Truth is that I have not for any number of recent years harbored the misplaced illusion that life is fair. Indeed, I have taught my children and grand that it is, in fact, most decidedly NOT.
Life is good; life is bad. It is happy; it is sad. As the saying goes “some days you eat the bear; some days the bear eats you.” Ups and downs, it is what it is and we do our best to play the hand it deals us with varying degrees of success.
And yet, just as when Jim died, I find myself railing at the fates that bring me once again to a point of staring death square in its relentless, unyielding, unbending maw.
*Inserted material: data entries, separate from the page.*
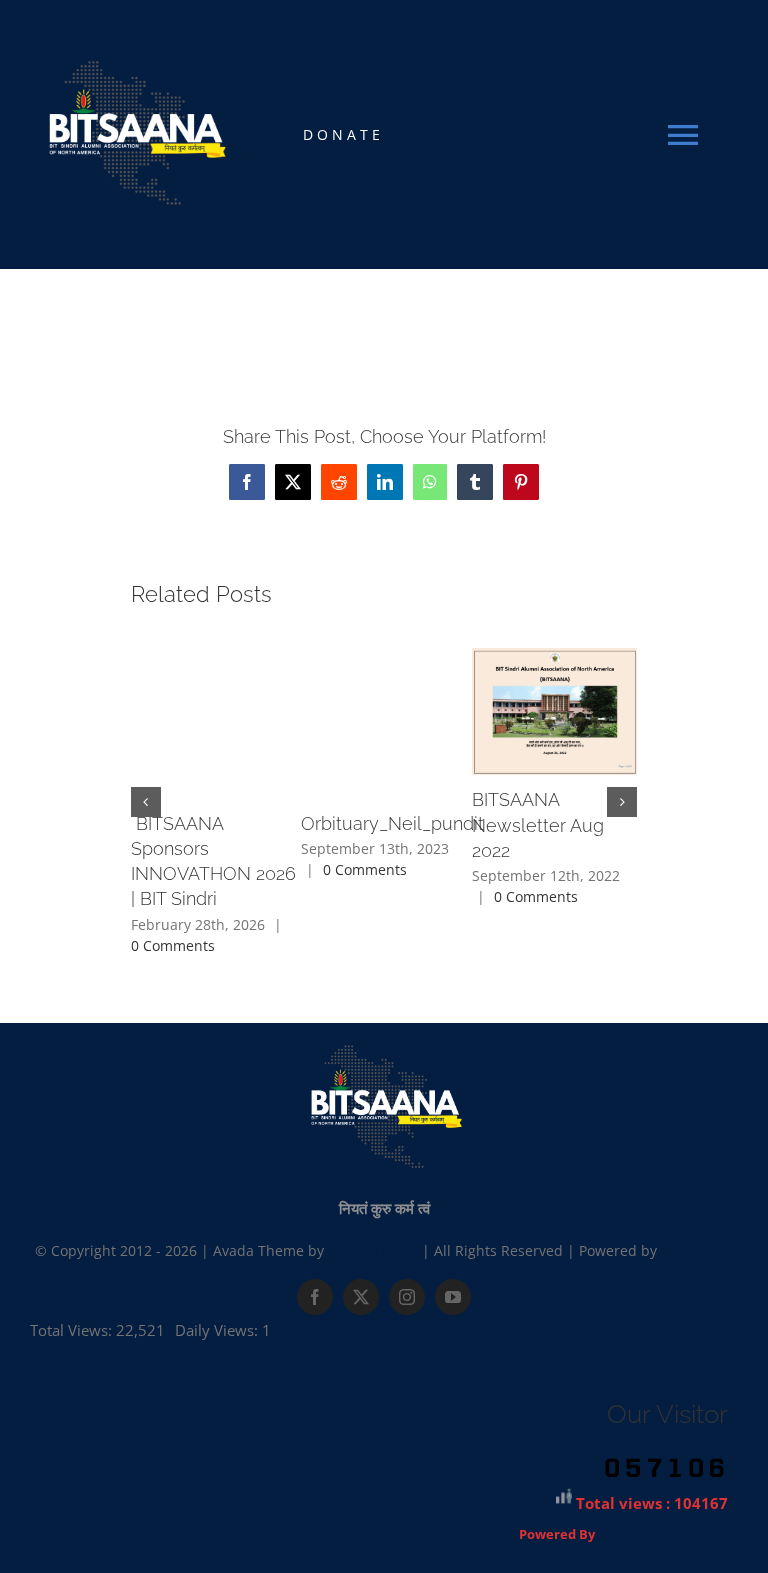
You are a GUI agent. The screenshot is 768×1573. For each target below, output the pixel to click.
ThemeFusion (373, 1250)
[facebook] (315, 1297)
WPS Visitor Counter (663, 1534)
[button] (146, 802)
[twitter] (361, 1297)
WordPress (697, 1250)
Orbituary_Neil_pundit (392, 823)
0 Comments (173, 945)
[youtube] (453, 1297)
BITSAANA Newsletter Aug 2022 (538, 824)
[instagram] (407, 1297)
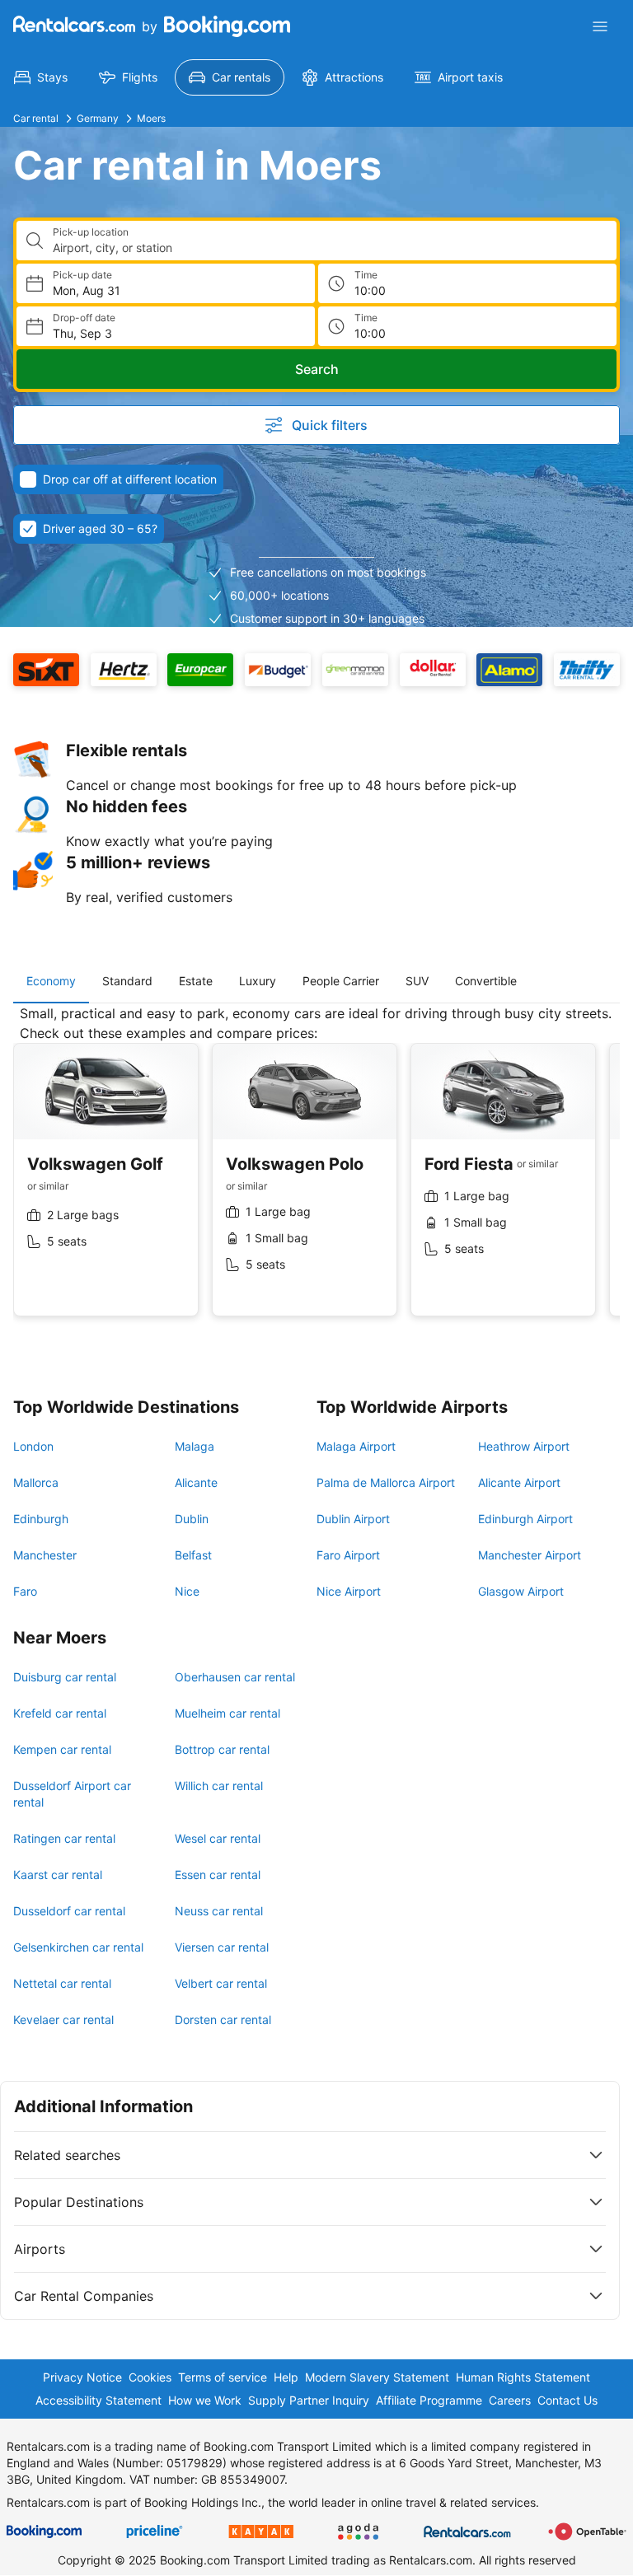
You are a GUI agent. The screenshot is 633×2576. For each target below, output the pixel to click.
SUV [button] (417, 981)
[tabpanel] (316, 1173)
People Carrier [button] (340, 981)
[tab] (51, 981)
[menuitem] (41, 77)
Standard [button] (127, 981)
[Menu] (600, 26)
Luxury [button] (257, 981)
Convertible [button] (486, 981)
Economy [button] (51, 981)
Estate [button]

It is not for myself that I mentally scream and shove my fists at the heavens in Scarlett O’Hara fashion this time, but for my furry companion of the last 13 years, my Boykin Spaniel, Charlie Brown Dog.
Charlie was a Valentine’s gift from my late husband, my crying towel and constant companion after Jim’s death. He has seen me through grief and my tango with Cancer almost 2 years ago. I have coaxed him back to health after surgery to remove a damaged vertebra and refuse the lower portion of his spine. Though he often walks like a drunken sailor, I am beyond grateful for the skill of the vet who facilitated the return of the use of his rear limbs. He can run, wallow in the grass, snarf up every crumb that lands on the floor, loll around like a goof and take care of his own business without outside assistance. We are kindred.
Now he faces his own near certain dance with that bloated, evil toad Cancer. A vicious, sickly sweet smelling, coal tarred tumor grows inside the floor of his mouth. While not yet definitely diagnosed as cancer, his capable and compassionate vet will remove the tumor, biopsy the tissue so we do know for sure what we are dealing with and sew him back up. He will have quality of life again. Cancer or not, the prognosis is that it will more likely grow back than not.
This path was chosen for my 13 year old furry friend rather than subject him to the rigors of the excellent oncology vet we are fortunate enough to have one town over, who would remove both the tumor and his lower jaw as well as recommend reconstructive surgery even so there is a greater than 90% chance it will recurr. This same clinic performed his spinal surgery 6 years ago. Also discounted was merely addressing the symptoms with antibiotics and steroids for the remainder of his days. Neither choice was palatable nor in the best health interest to Charlie.
His vet agrees that palliative care is the kindest option for my aged, four-legged friend. It Royally SUX in the worst way…big, sweaty, hairy donkey balls, as my son would say. I don’t have to like it (and I don’t), but I can live with this path…it is what is best for my sweet, wussy dog…and… in the end…me.
It is harsh to my soul to know the end game remains the same and that the time will come sooner than later that I have to make another choice for Charlie. My reality is that Charlie will not adventure with us when we leave the stay put life. He will, howsumever, have what ever time is left to us as a happy, relatively healthy, camp dog on our weekend jaunts as long as he is able.